Hi,
On Nov 21 2015 18:46, Takashi Iwai wrote:
On Sat, 21 Nov 2015 01:29:24 +0100, Takashi Sakamoto wrote:
In your original statement:
As a result, userspace applications can request PCM substreams at current sampling transfer frequency. Therefore, when users want to start PCM substreams at different rate, they should set the rate in advance by the other ways (i.e. ffado-dbus-server/ffado-mixer).
So, an application cannot change the PCM rate other than the value currently set by another tool. Is it correct?
Correct.
The single rate restriction is fairly common among many drivers. As this appears like a hardware limitation on DICE, it's fine, per se. But, requiring a special tool to set the sample rate is different; it sounds strange to me.
Why it must be *only* by another tool, not by PCM interface itself? Suppose you playing a single application. Kernel driver also knows that it's currently only a single process accessing the hardware. What prevents it changing the sample rate?
And, even if we implement in that way -- allowing only the locked sample rate -- by some reason (e.g. due to the code complexity), why can't it be controlled via a more common interface like a normal mixer element or such? Some drivers do so, simply by providing an enum control for the master sample rate.
So again: restricting the PCM per one rate itself is understandable. The main question is, however, how to manage the current sample rate. If the first-user-allowed rule is applied, there won't be a big regression, for example.
The first-user-allowed rule is also common in all of drivers in ALSA firewire stack, so as ALSA dice module. The first process to access hardware via ALSA PCM interface is dominant for deciding sampling transfer frequency.
For ALSA firewire stack, we, at least I and Clemens, have an agreement to implement driver functionality except for packet streaming in userspace as much as possible. This is due to the consideration about the difference of functionalities in models which applies the same communication chipset.
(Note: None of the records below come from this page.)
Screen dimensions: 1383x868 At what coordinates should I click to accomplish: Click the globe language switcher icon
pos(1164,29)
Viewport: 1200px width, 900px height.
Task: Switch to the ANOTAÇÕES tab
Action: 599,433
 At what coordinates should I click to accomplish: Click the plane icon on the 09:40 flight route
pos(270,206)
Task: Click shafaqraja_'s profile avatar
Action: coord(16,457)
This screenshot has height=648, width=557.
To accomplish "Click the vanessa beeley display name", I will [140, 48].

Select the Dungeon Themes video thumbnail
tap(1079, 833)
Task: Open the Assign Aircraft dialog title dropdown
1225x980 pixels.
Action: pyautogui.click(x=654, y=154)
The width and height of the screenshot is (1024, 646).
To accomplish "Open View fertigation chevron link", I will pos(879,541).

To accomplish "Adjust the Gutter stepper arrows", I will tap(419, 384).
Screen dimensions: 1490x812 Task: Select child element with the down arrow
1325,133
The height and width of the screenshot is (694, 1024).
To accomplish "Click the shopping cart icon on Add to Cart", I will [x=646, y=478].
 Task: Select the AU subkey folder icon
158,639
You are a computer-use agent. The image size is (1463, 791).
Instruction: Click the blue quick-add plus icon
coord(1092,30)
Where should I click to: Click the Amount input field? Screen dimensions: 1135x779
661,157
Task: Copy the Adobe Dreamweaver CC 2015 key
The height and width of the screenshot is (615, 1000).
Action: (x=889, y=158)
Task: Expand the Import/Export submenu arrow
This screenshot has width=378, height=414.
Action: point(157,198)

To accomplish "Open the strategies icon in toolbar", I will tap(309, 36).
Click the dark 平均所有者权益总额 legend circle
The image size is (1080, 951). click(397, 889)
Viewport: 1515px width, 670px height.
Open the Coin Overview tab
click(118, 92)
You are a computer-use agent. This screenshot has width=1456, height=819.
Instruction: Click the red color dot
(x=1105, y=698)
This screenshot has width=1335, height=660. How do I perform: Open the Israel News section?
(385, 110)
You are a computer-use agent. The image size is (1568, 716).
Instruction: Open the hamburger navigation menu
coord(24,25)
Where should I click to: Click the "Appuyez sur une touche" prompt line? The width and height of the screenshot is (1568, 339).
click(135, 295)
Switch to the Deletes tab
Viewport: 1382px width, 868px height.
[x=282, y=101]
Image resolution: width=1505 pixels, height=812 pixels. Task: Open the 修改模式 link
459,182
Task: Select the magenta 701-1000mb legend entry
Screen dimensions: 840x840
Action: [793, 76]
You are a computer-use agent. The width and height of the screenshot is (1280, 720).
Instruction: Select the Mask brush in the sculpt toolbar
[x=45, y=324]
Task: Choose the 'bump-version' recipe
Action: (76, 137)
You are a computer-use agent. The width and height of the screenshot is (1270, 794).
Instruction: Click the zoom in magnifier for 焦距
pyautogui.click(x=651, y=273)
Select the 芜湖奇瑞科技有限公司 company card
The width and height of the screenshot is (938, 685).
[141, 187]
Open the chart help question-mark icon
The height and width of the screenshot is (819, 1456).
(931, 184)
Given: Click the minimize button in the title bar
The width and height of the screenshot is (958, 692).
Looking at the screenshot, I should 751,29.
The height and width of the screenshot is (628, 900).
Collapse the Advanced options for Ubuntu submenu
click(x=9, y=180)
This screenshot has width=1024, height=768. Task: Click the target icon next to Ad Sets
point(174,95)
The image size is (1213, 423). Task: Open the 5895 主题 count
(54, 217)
The much model-dependent codes increses codes in kernel driver. And the codes make it hard to maintain it because they're for model-dependent functionalities. Owners of the models has a possibility to know mechanisms for the functionalities, while we don't touch all of models and investigate them. Userspace is good in this case.
To the question about the tools except for ALSA PCM interface, I answer that Dice framework doesn't allow drivers to get all of combinations for PCM rate/channels. In this case, ALSA driver cannot have enough PCM rules to tell all of the combinations and ALSA PCM applications cannot decide to use which PCM rates or channels. This is not related to the code complexity at all.
The reason not to use ALSA Control elements to change the state of clock is that it can be achieved in userspace, so as FFADO does via fw character devices. If ALSA dice driver had the ALSA Control elements, application developers should use both of ALSA Control interface and Linux FireWire character interface. The cost of the study becomes higher than simply using Linux FireWire character interface. If I were the developer, I might not use ALSA Control interface because what I want is too simple to understand many APIs which alsa-lib produces.